Насчёт рая да на суетном арбатском дворе парень загнул, а все одно, елей на дворницкую душу…»
Счастье: много лет я дворничал… у дворника уйма вольного времени, пиши, запишись… и я сочинил полон стол. Ежели в моей лесной избушке будет туго с дровами, можно рукописями печку топить.
Счастье: получил я тьму сердитых отказов из русских журналов (в русскоязычные я и носа не совал), и после всякого отказа злился, старался сочинять мудрёнее, ярче, и хотел доказать, что я, хоть и не московский хлыщ, а тоже не лыком шит. Ничего не доказал, и моя творческая жизнь прошла в сплошной переписке и перезвонке с издательствами и журналами; чтобы услышать от ворот поворот, надо и достучаться, а иначе – поцелуй пробой и вали домой. Столичные редакторы винили мою природную сельскую прозу в фольклоризме, этнографизме, словесном орнаментализме и сердобольно интересовались: нет ли у меня другой какой… завалящей профессишки?.. Есть – дворник, и дай Бог любому завершить грешный век с метлой…
Счастье: не выбился я в именитые писатели и с нуждой не разминулся — при знаменитости и сытости, да при тугой мошне языческие пороки мои, обретя дикую степную волю, быстро бы спалили душу.
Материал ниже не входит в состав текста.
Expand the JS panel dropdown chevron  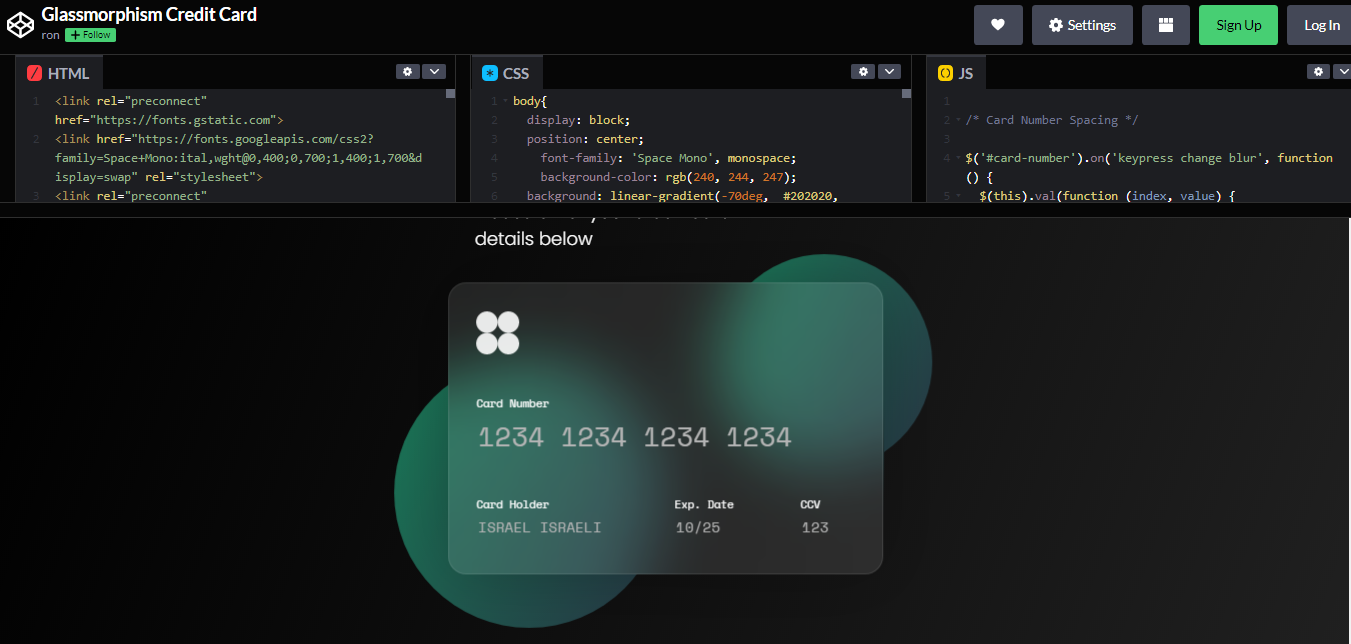click(x=1344, y=71)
А пока душа мается меж Божиим Светом и лукаво искусительной тьмой…
Добро без худа
Счастье: вырастил я двух дочерей, Алену и Машу, — в малолетстве жили чадушки, яко ангелы, и тем приваживали меня к добру, отчего я доспел: не мы, взрослые, одрябшие душой, забородатевшие грехами, учим малых чад любви к Богу и ближнему, а они нас, пока живы наши души.
Счастье: сочинения мои читали, разбирали… бывало, поругивали, а бывало, и похваливали писатели, при упоминании коих у меня, зелёного и заполошного, от волнения подрагивали коленки.
Счастье: худо-бедно, издал за писательский век с десяток книг, и грех плакаться на земную судьбу. Но воображу исход в вечность, и тревога сосёт душу: а не искус ли грядущим читателям моё искусство?.. не от князя ли тьмы?.. ибо, воспевая земное, редко задумываясь о Царствии Небесном, сочинял по мудрости дольней, что безумие для мудрости горней. Толковал же апостол Павел: «Если кто из вас думает быть мудрым в веке сем, тот будь безумным, чтобы быть мудрым. Ибо мудрость мира сего есть безумие пред Богом» (…) Где мудрец? где книжник? где совопросник века сего? Не обратил ли Бог мудрость мира сего в безумие?..» Вопрошаю и не слышу ответа оглохшей душой…
Счастье: много ведал я ближних, что в полную душу любили меня и подсобляли жить; но жаль, мало кому я ответил безоглядной любовью, проси мя Господи. Аминь.
Январь 1996, январь 2006, февраль-ноябрь 2007, январь, май 2009, март 2010 года
[1] Старообрядкой была лишь по родовому кореню, по вере и молитве – в Русской Православной Церкви, чураясь семейских-староверов.
[2] Гуран – русский забайкалец, в близкой родне которого были тунгусы либо буряты, что выражалось в облике и повадках.